Un process très technologique
« C'est un segment de marché qui nous intéresse, même s'il est pour l'heure accaparé par notre concurrent. Nous avons une légitimité sur ce marché grâce à notre savoir-faire et à notre démarche qualité », assène Jean-Michel Javelle, éleveur ligérien et président de Sodiaal Union région Sud-Est.
Mais techniquement, comment produit-on un lait sans lactose ? « L'appauvrissement en lactose du lait de consommation nécessite des procédés technologiques très spécifiques (1). Un contrôle analytique des sucres résiduels est effectué pour permettre une revendication "sans lactose" comme dans le Grandlait léger et digeste de Candia », explique Luc Castillo, directeur R & D et qualité d'Entremont (groupe Sodiaal). L'enjeu est de taille pour l'industrie laitière, même si la baisse de consommation en France semble se stabiliser autour de - 0,5 % après une chute sévère au début des années 2000. Le lait sans lactose doit permettre de capter les consommateurs, soit réellement allergiques, soit qui se passent de lactose par choix. Il doit notamment ramener vers le lait les gens qui se tournent vers les boissons d'origine végétale. Le lait sans lactose est ainsi le segment de marché qui a connu la plus forte progression (+ 14 %). Aujourd'hui, il se consomme par an, en France, plus de 65 millions de litres de lait sans lactose, un volume appelé à augmenter encore. À grand renfort de communication, Candia a vu sa référence sans lactose progresser de 60 % ! Elle est issue du réseau de fermes sélectionnées et transformée dans quatre des cinq usines du groupe (dont Vienne). « GrandLait léger et digeste » est désormais référencé dans près de la moitié des grandes surfaces du pays. L'objectif est aussi à l'international sur les marchés anglais, italiens et chinois où Candia a installé ce produit. La forte sensibilité au lactose de la population asiatique en fait une cible prioritaire. Même si les volumes sont encore limités, la niche du sans lactose est clairement devenue un enjeu stratégique. Les consommateurs sont prêts à mettre le prix sur ce produit environ 25 % plus cher qu'un lait de consommation traditionnel.

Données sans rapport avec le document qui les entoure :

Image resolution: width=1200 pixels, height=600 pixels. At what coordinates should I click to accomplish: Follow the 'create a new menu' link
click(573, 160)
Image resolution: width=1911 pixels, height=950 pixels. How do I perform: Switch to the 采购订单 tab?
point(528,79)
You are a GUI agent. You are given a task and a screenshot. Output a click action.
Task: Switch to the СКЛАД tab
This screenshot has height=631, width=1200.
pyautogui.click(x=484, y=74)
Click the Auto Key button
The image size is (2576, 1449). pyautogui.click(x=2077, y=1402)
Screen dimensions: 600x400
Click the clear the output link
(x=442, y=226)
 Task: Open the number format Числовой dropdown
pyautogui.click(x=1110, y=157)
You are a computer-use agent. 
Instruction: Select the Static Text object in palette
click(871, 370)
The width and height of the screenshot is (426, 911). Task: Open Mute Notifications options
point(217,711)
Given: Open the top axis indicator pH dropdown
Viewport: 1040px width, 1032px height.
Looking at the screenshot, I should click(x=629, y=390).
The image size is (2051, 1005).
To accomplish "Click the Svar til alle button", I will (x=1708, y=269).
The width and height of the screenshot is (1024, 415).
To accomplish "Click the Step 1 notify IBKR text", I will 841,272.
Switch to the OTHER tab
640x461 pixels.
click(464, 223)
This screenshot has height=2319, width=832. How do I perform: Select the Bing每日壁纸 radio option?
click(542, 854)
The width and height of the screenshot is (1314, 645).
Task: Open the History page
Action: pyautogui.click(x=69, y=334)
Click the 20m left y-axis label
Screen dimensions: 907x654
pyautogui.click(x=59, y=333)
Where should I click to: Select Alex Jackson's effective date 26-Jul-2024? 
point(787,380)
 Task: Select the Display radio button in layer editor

Une réglementation à construire
Comme tout marché qui attire les convoitises, et donc les abus, il reste à clarifier la réglementation. La Commission européenne n'a toujours pas défini de condition d'utilisation pour une revendication « sans lactose » et « à faible teneur en lactose » car l'autorité européenne de sécurité des aliments juge la sensibilité des individus trop variable. Cet été, le secteur européen des glaces a néanmoins poussé la Commission européenne à harmoniser les mentions relatives à la teneur en lactose. Les positions sont actuellement toujours divergentes au sein du secteur laitier européen. Sodiaal est serein. « Nous avons le lait le plus "délactosé" sur le marché », estime Nathalie Dusart, responsable marketing du groupe.
D.B.
(1) La lactase, une enzyme, est utilisée lors de la transformation pour hydrolyser le lactose en galactose et glucose.